RFC 2: ExecutionContext #15302

ysbaddaden · 2024-12-20T19:37:45Z

Here finally comes the first draft pull request for RFC 2 extracted from the execution_context shard.

Status

All three execution contexts have been implemented:

ExecutionContext::SingleThreaded to create a concurrent only context (the fibers run on a single thread but will run in parallel to other fibers in other contexts); this is the default context (unless you specify -Dmt).
ExecutionContext::MultiThreaded to create a concurrent+parallel context with work stealing (fibers in the context may be resumed by any thread); this is the default context is you specify -Dmt.
ExecutionContext::Isolated to run a single fiber in a dedicated thread (no concurrency, no parallelism), while still being able to communicate with other fibers in other contexts normally (Channel, Mutex, ...), doing IO operations, or spawning fibers (transparently to another context).

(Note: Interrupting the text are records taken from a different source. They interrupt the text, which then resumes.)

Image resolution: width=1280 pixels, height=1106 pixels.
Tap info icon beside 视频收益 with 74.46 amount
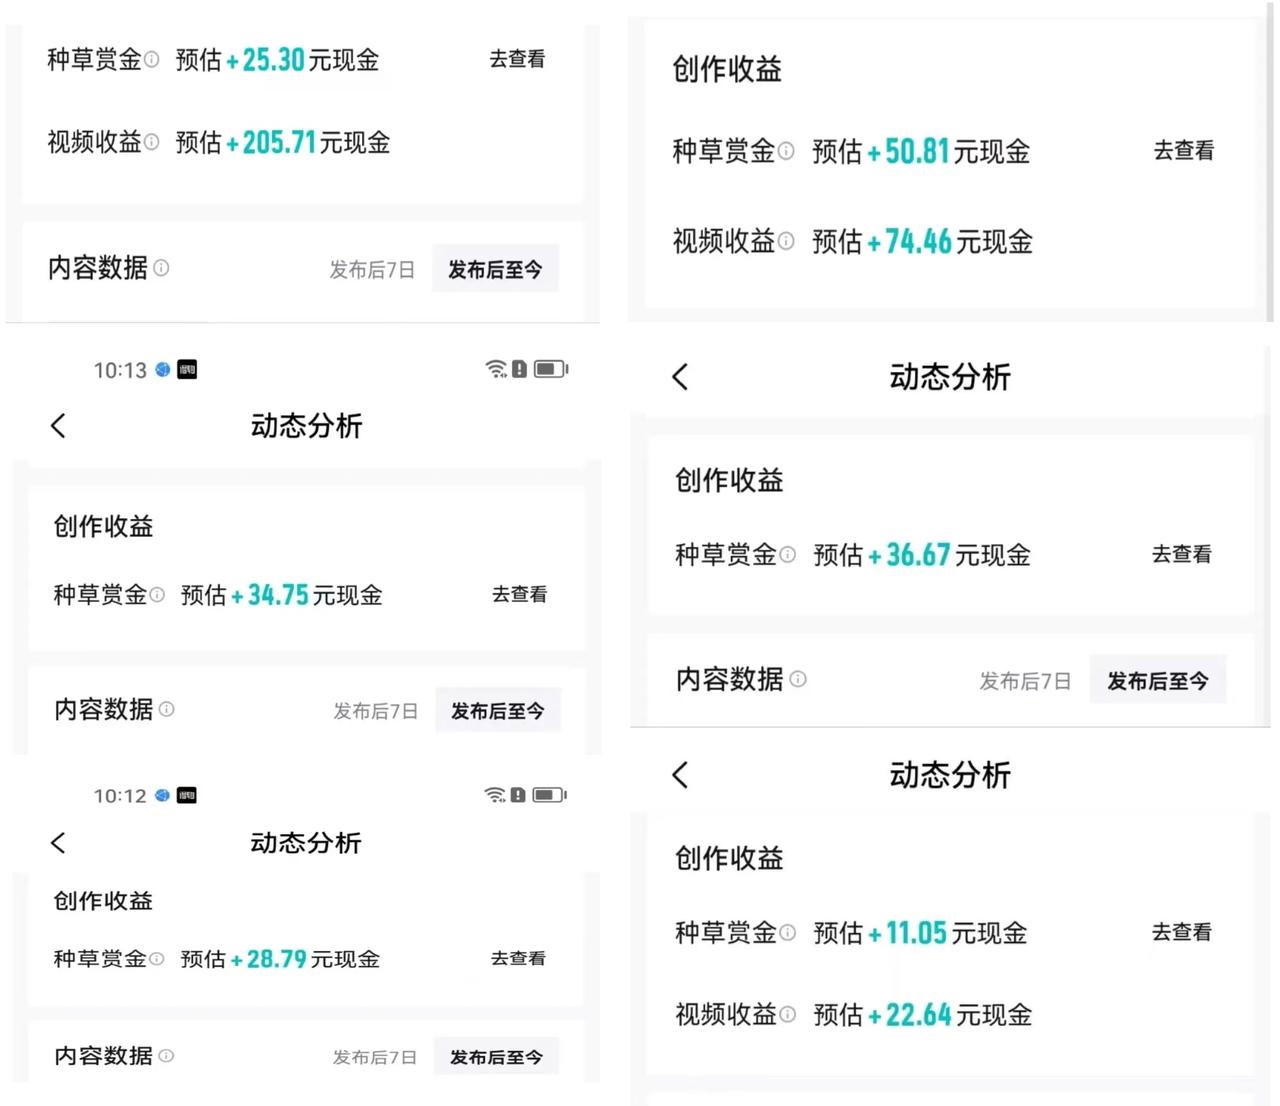786,241
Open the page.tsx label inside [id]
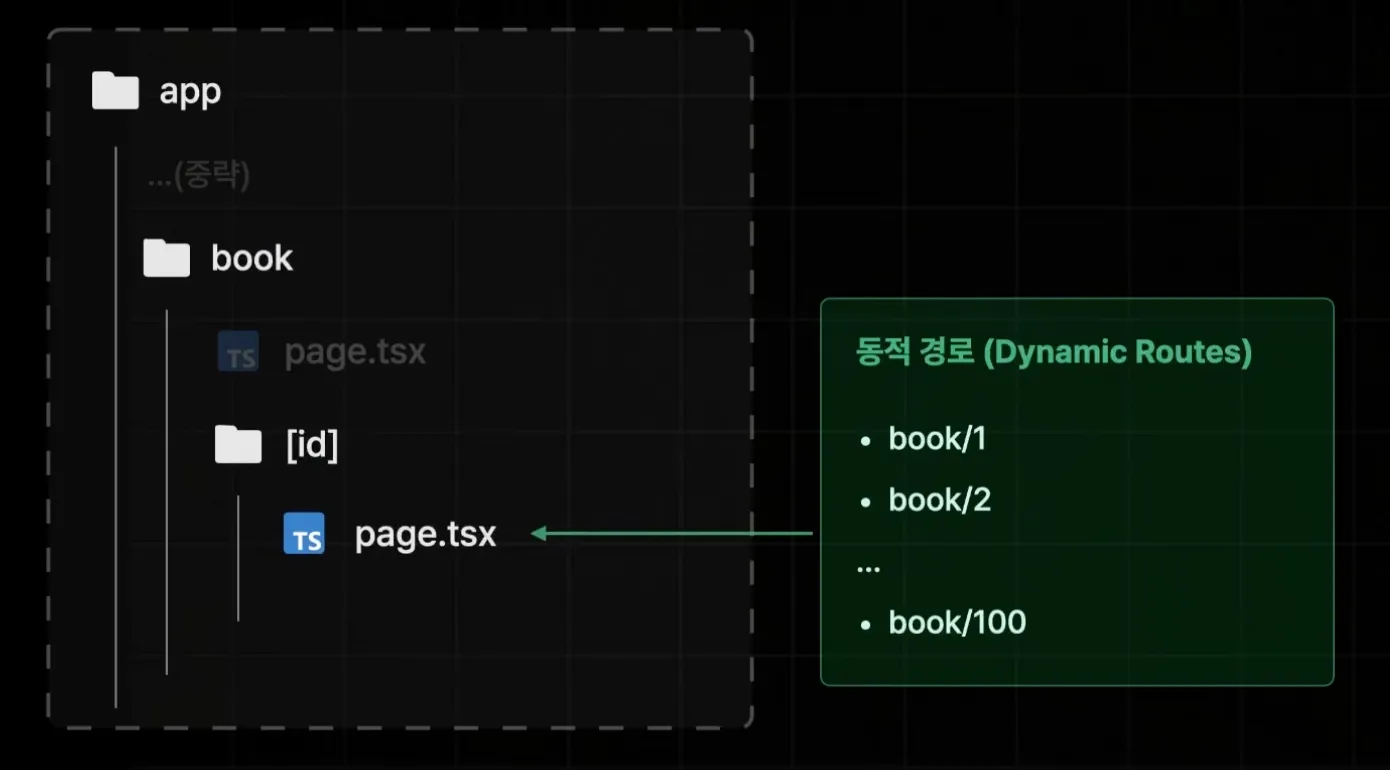 (425, 534)
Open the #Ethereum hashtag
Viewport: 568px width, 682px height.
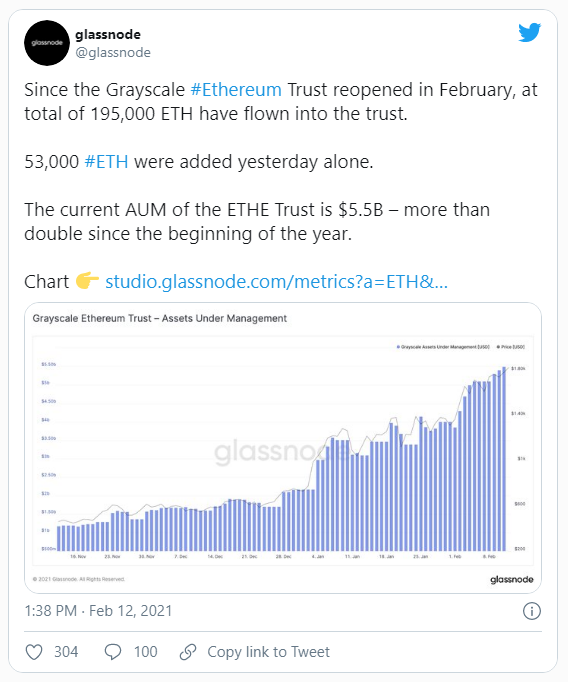pos(236,90)
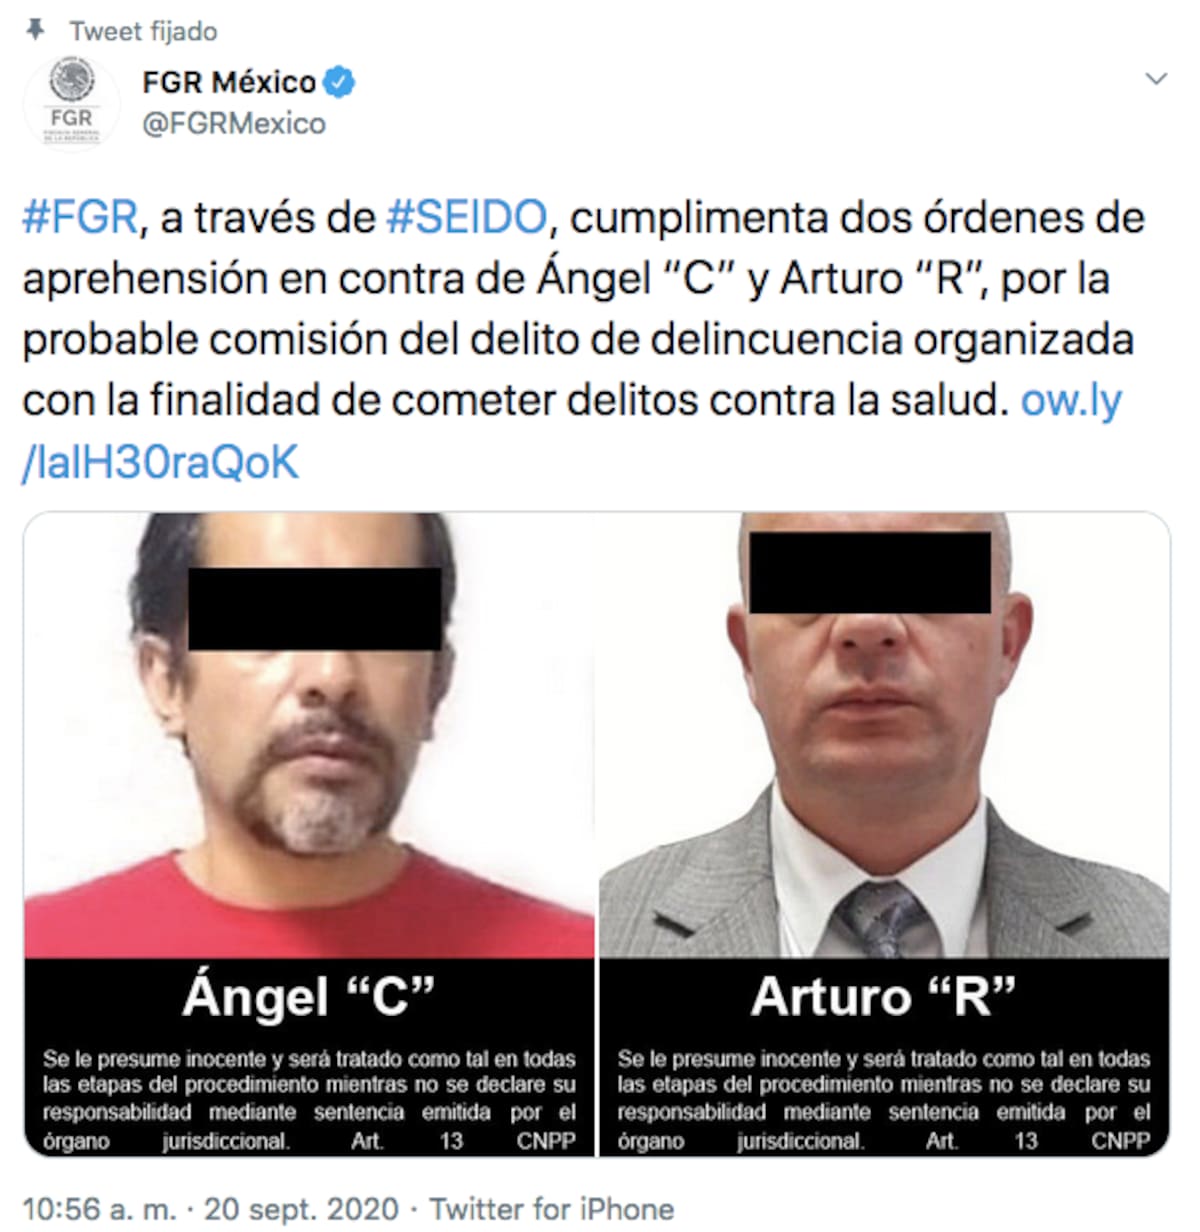
Task: Click the disclaimer text under Ángel "C"
Action: [x=309, y=1099]
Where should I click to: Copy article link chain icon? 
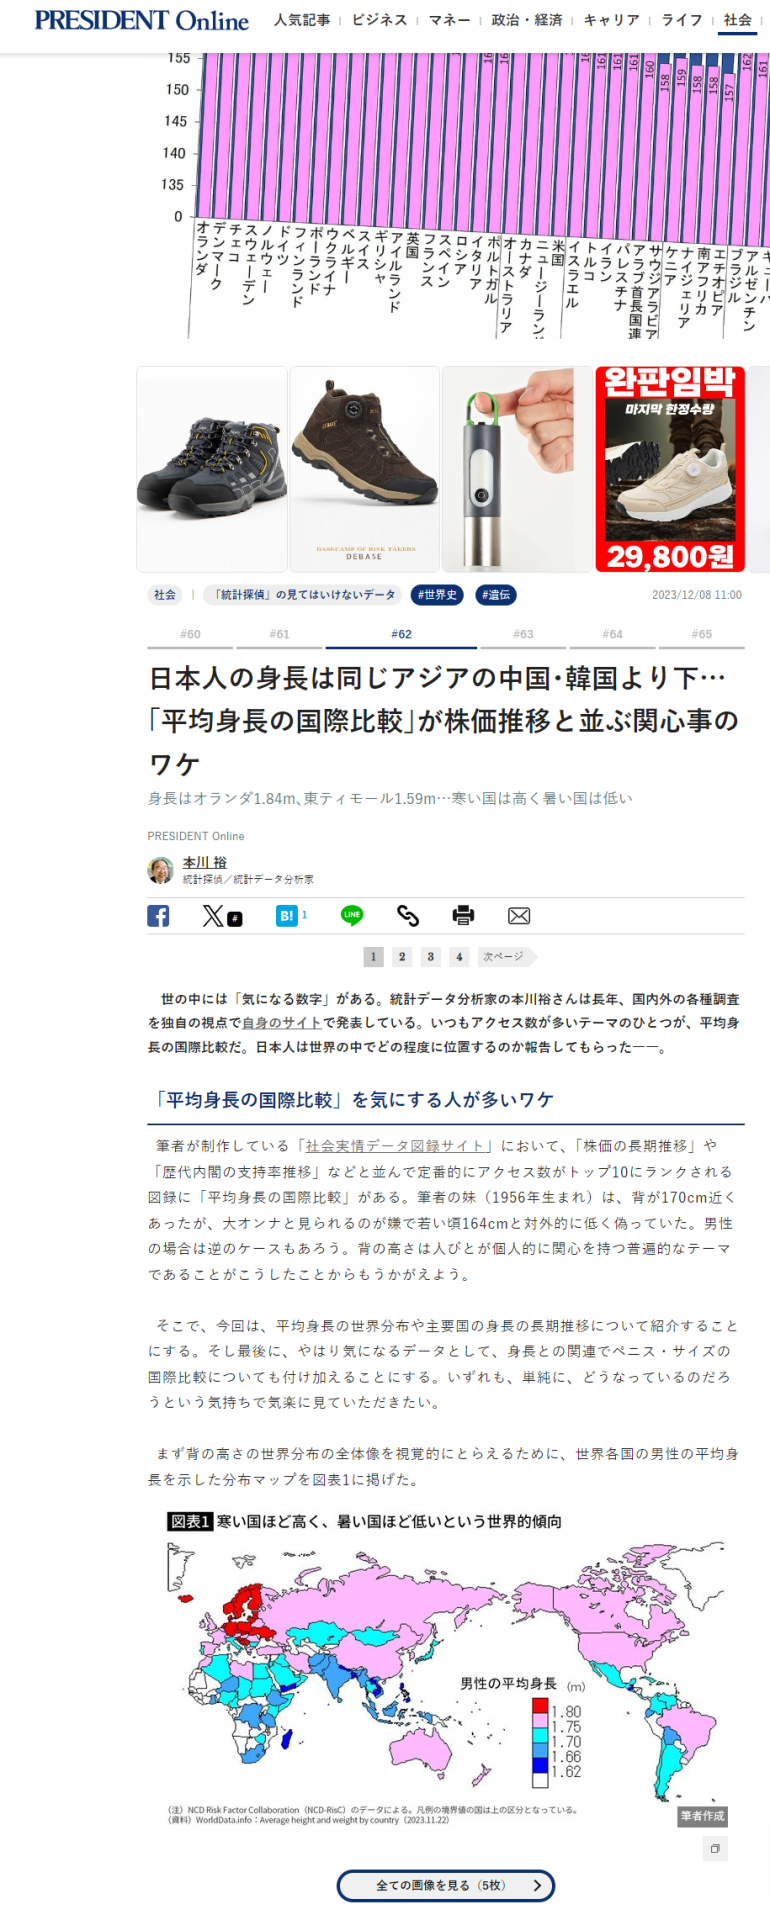coord(407,915)
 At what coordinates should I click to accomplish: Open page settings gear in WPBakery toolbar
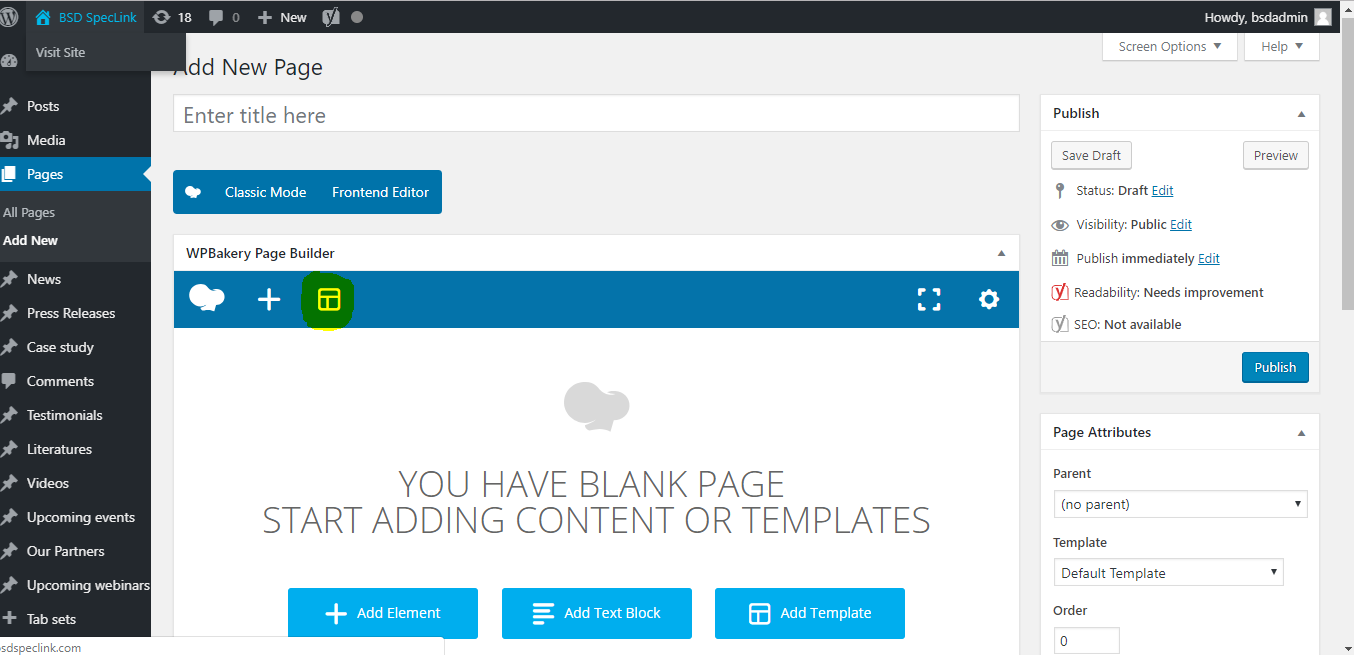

Both the single and multi threaded contexts share the same queues and overall logic, but with different optimizations. The isolated context doesn't need any queues and relies on a special loop. It's the only context that can shutdown for the time being (we may implement cooperation shutdown or shrinking/growing the MT context).

Alongside the execution contexts, a monitoring thread is running, for the moment limited to collecting fiber stacks regularly, but shall evolve (in subsequent pull requests) to handle much more situations by monitoring the execution contexts. For example the shard has a proof-of-concept for a cooperative yield for fibers that have been running for too time (may be checked at cancellation points or manually in CPU heavy loops). See the TODO in monitor.cr for more exciting ideas.

Stability

Ovber the development of the shard, the schedulers have proved hard to fix of race conditions, though all known races have been squashed, and the schedulers have proved to be quite stable (and fast).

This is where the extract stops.